Here at Children’s, a geneticist on your child’s cleft treatment team can provide detailed information about your family’s particular situation.

Q: Can I breastfeed my baby?
If your infant has a cleft lip only, attachment to the breast is fine with some adaptation to cover the cleft. If breastfeeding is not an option, then any type of silicone nipple and bottle may be used. Learn more in our Treatment section.

Q: Will my child have difficulty hearing?
A: Not necessarily, but it is possible.Children born with a cleft palate often have temporary hearing loss because of fluid in the middle ear and recurring ear infections. This hearing loss may last for a short time, or it may persist for a number of months.

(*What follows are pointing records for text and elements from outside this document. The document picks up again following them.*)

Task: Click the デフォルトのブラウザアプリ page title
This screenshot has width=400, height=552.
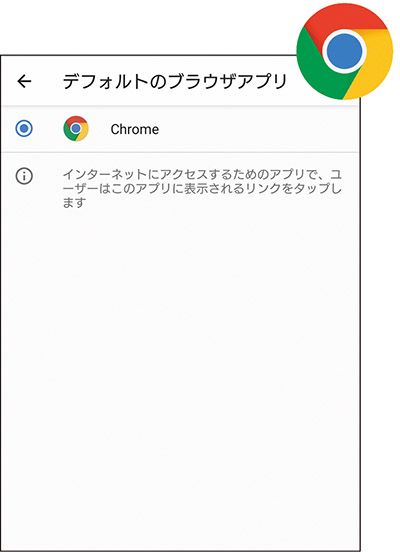Action: click(175, 81)
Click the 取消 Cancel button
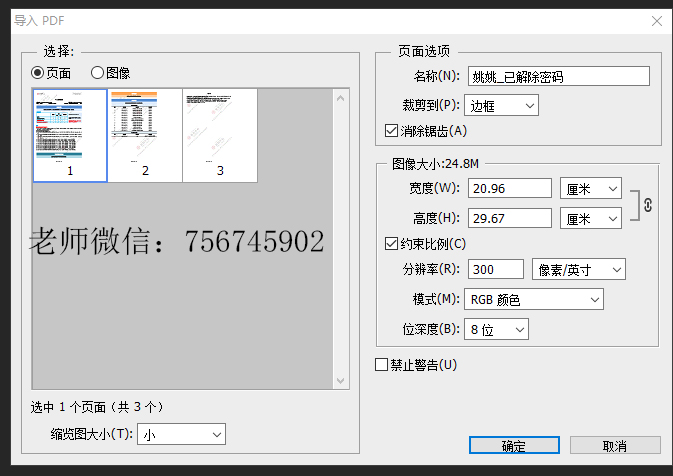The width and height of the screenshot is (673, 476). (614, 445)
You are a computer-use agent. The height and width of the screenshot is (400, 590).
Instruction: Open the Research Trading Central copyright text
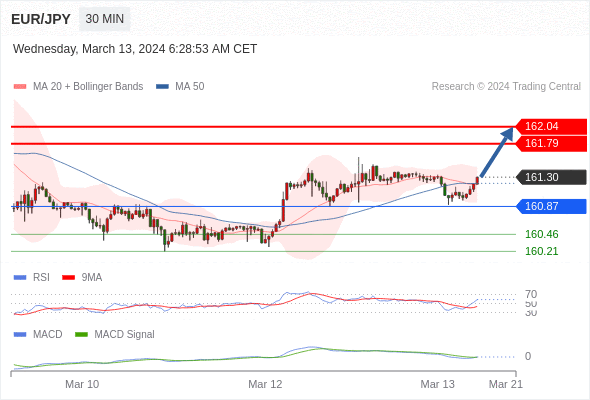click(x=506, y=87)
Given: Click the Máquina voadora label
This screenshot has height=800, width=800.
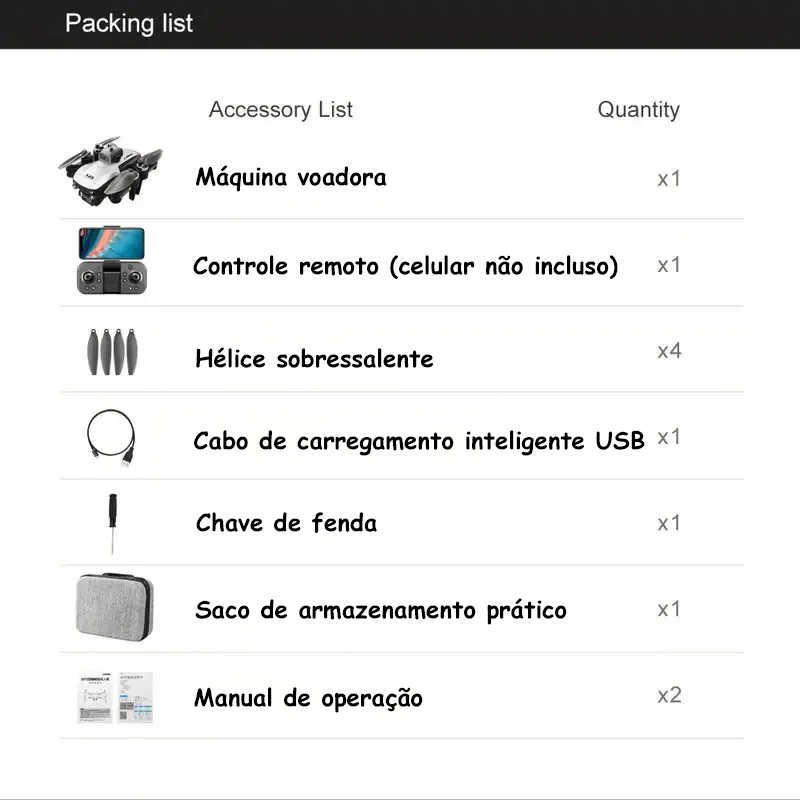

Speech and language development is influenced by a child’s ability to hear well. Your child will undergo her first hearing test early in life, and will be tested again prior to the operation to repair her cleft palate. Her age and developmental level will determine which hearing test method will be used.

Q: Will my child experience difficulty speaking?
A: Possibly. Some children with a cleft palate have speech and language delays. These may be related to the temporary hearing loss associated with the cleft palate and middle ear fluid.

Some children exhibit difficulty with speech if their palate is not effectively closing off the nose from the mouth while they are speaking. However, the good news is that most will acquire speech and language skills at a normal pace after the palate is closed and middle ear tubes are placed for drainage.

Q: Will my child’s cleft lip/cleft palate affect his dental health?
A: If your child has a cleft lip and/or cleft palate, he may be more susceptible to developing cavities.

Q: Will my child need orthodontic therapy?
A: It’s likely. Since the bite is almost always affected in some way, most children with a cleft palate require one or more phases of orthodontic treatment (usually braces), and often require adjunctive surgical procedures such as alveolar bone grating and orthognathic surgery.